Even rapper Nicki Minaj found out the hard way that no one is allowed to ask any questions of the elite of elite politicians or of the elite politicians’  scientists, anyone who dares even ask about any side effects of the vaccine gets canceled or shamed.

Yet, there are a lot of questions that people of all races and all ages and all affiliations have about the vaccine and their rush into the vaccine. They have questions like why does someone have to get the vaccine if they’ve already had COVID and they have natural antibodies? They want to know: what about the side effects of those with pre-existing medical conditions that might be on some type of medicine already that could conflict with the vaccine?

Then they’re asking questions like why the pharmaceutical companies producing the vaccines are so hostile to natural or time-tested drugs that some doctors say they’re effective in treating COVID-19.
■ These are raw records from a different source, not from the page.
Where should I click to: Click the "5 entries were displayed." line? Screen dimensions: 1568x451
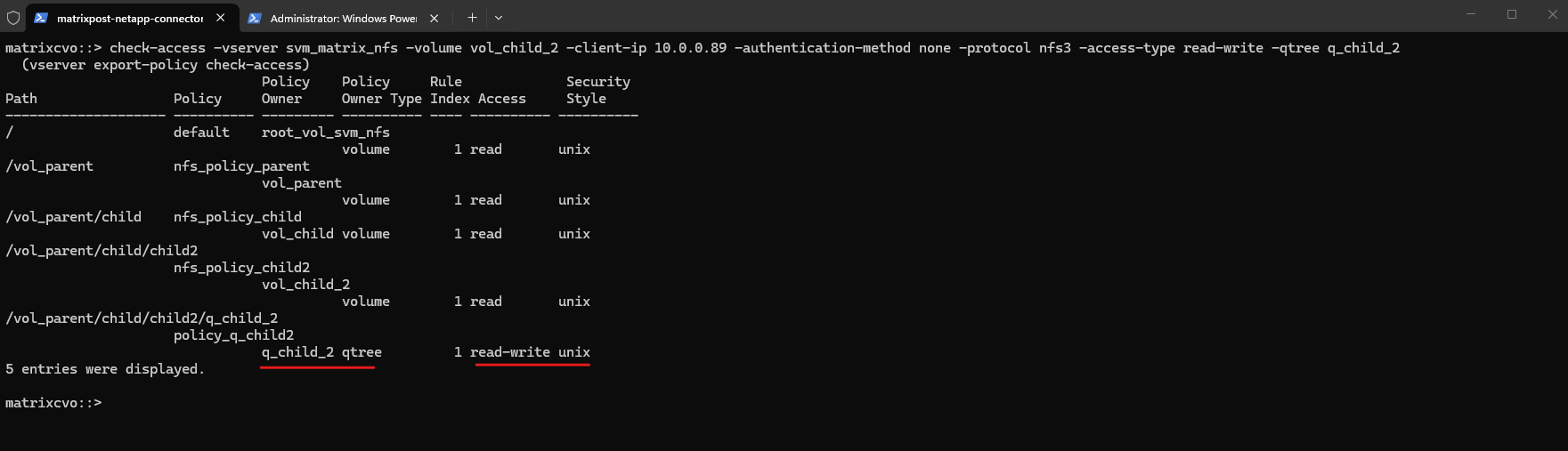click(x=105, y=369)
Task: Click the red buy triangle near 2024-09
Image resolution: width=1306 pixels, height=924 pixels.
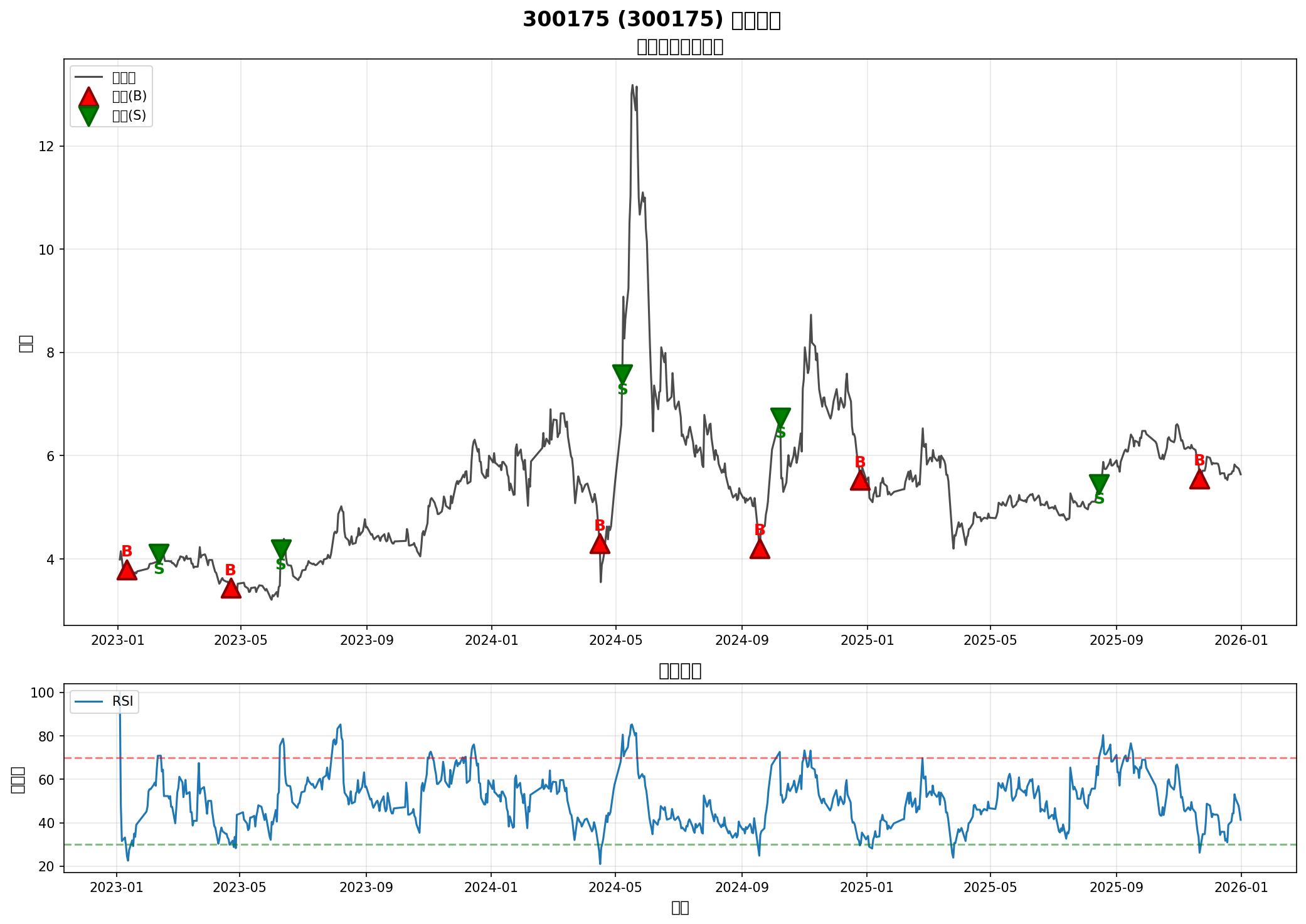Action: pos(760,550)
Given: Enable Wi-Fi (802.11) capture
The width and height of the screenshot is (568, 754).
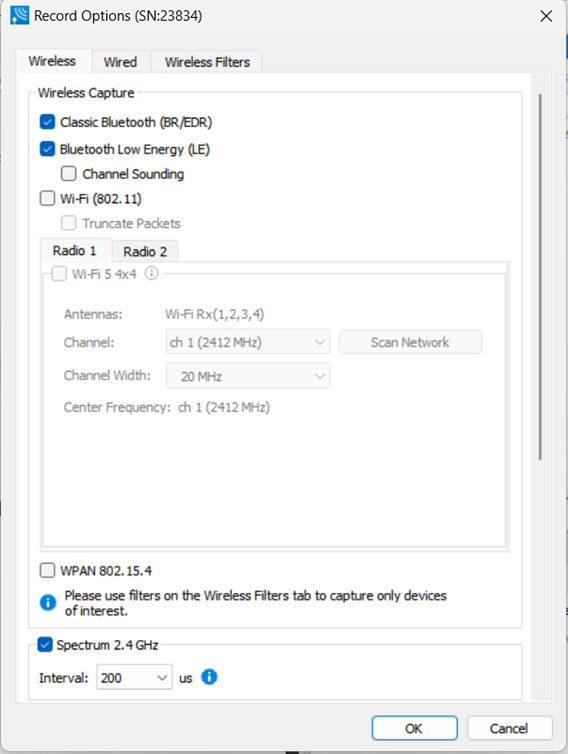Looking at the screenshot, I should tap(47, 198).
Record numbers of Americans now are seeking exemption. They’re trying to get information about religious exemptions, medical exemptions, but the government has very limited answers on these questions. Yet these are the same politicians that are pushing you to get that vaccination, to not allow the unvaccinated to work. 

You’re not going to be able to fly.

You’re not going to go to your favorite concert or your favorite restaurant. 

Well, many folks, including me, don’t believe that forced vaccinations are consistent with freedom and living in a free country. Health freedom is a battle. I suppose we’re going to have to debate in the courts. 

Maybe we’ll be debating this even long after we’ve reached herd immunity and COVID-19 is a virus of the past.